Einen Weg zu Materialien, die sogar schon bei Zimmertemperatur ihren elektrischen Widerstand verlieren, möchten Andrea Cavalleri, Direktor am Max-Planck-Institut für Struktur und Dynamik der Materie, und seine Mitarbeiter weisen. Ihre Beobachtung, dass mit Licht angeregte Fullerene möglicherweise schon bei zumindest minus 170 Grad Celsius supraleitend werden, bringt sie dabei einen Schritt weiter. Diese Erkenntnis könnte nämlich zu einem umfassenderen Verständnis der lichtinduzierten Supraleitung beitragen, weil sich diese für Fullerene leichter theoretisch beschreiben lässt als für Kuprate. Eine vollständige Erklärung des Effekts könnte wiederum helfen, das Phänomen der Hochtemperatur-Supraleitung besser zu verstehen und ein Rezept für einen künstlichen Supraleiter zusammenzustellen, der bei Raumtemperatur Strom verlustfrei leitet.
Eine Strukturänderung macht den Weg für Elektronen frei
Dass ein Material bei Zimmertemperatur ohne Verluste Strom leiten kann, hatten Forscher aus Cavalleris Gruppe 2013 an einem Kuprat festgestellt. Zumindest für wenige Billionstel Sekunden wurde das Material ganz ohne Kühlung supraleitend, nachdem sie es mit einem infraroten Laserpuls angeregt hatten. Ein Jahr später legten die Hamburger eine mögliche Erklärung des Effektes vor.
Sie beobachteten, dass sich die Positionen von Atomen im Kristallgitter nach der Anregung mit dem Lichtblitz verschieben. Diese Verschiebung bleibt ebenso bestehen wie der supraleitende Zustand des Materials. Die lichtinduzierte Änderung der Struktur macht, grob gesprochen, den Weg für Elektronen frei, sodass sie sich verlustfrei durch die Keramik bewegen. Allerdings hängt die Erklärung stark von der sehr spezifischen Kristallstruktur der Kuprate ab. Aus damaliger Sicht konnte es sich somit um ein Phänomen handeln, das nur bei den unkonventionellen Hochtemperatur-Supraleitern auftritt.

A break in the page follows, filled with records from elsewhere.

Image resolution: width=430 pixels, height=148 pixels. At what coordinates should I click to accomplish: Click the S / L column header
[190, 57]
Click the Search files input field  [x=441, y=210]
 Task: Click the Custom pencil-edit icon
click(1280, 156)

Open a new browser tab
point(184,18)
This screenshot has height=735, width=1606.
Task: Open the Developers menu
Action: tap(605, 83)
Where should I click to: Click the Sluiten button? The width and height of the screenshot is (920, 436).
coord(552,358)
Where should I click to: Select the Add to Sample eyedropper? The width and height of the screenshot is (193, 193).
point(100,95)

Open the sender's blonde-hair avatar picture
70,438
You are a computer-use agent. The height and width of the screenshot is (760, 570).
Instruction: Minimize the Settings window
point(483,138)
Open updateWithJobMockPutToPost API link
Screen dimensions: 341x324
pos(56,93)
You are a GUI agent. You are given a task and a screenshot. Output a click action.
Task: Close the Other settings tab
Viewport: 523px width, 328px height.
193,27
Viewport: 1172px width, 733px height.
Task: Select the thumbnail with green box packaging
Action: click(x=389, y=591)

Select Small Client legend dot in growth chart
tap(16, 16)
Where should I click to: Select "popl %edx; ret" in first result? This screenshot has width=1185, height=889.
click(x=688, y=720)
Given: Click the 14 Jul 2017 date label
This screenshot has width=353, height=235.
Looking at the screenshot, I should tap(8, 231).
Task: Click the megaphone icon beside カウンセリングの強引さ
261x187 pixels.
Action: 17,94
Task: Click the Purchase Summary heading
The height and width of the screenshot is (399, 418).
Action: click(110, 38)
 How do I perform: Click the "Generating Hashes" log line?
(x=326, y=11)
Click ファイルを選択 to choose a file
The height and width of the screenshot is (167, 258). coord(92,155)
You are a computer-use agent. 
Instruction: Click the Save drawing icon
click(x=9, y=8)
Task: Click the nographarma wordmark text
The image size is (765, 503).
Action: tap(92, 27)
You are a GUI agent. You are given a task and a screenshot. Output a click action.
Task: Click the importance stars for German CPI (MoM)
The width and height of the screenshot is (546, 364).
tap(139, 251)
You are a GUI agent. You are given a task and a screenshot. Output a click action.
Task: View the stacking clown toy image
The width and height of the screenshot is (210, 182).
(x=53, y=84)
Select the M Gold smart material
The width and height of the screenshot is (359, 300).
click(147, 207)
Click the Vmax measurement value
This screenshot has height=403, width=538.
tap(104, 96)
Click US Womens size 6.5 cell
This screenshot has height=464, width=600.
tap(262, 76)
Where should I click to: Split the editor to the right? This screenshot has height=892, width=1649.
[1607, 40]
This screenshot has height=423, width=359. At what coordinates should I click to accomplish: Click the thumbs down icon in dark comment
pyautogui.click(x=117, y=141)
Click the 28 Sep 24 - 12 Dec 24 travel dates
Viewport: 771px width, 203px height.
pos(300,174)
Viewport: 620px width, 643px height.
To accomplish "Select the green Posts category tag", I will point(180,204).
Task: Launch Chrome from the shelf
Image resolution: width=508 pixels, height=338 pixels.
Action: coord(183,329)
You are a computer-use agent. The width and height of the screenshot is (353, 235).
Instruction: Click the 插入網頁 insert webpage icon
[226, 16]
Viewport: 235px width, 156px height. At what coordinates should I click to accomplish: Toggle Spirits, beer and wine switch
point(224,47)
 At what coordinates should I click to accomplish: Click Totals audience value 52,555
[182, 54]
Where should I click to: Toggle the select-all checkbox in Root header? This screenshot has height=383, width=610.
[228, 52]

Das Team um Cavalleri fragte sich daher, ob Licht auch den elektrischen Widerstand von herkömmlichen Supraleitern brechen kann, deren Physik wesentlich besser verstanden ist. Tatsächlich wurden Forscher um Daniele Nicoletti und Matteo Mitrano vom Max-Planck-Institut für Struktur und Dynamik der Materie jetzt fündig, und zwar bei einem Stoff, der sich von Kupraten stark unterscheidet: das Fullerid K3C60, ein Metall, das sich aus sogenannten Buckminster-Fullerenen zusammensetzt. Diese Hohlmoleküle bestehen aus 60 Kohlenstoff-Atomen, die sich zur Form eines Fußballs verbinden: eine Kugel aus zusammengesetzten Fünf- und Sechsecken. Negativ geladene Fullerene kleben durch zwischengelagerte positive Kalium-Ionen, die sozusagen wie Kitt wirken, zu einem Festkörper zusammen. Dieses sogenannte Alkali-Fullerid hat die Eigenschaften eines supraleitenden Metalls mit einer Sprungtemperatur von rund minus 250 Grad Celsius. Mit dieser Temperatur geben Physiker an, wo die Supraleitung sprunghaft einsetzt.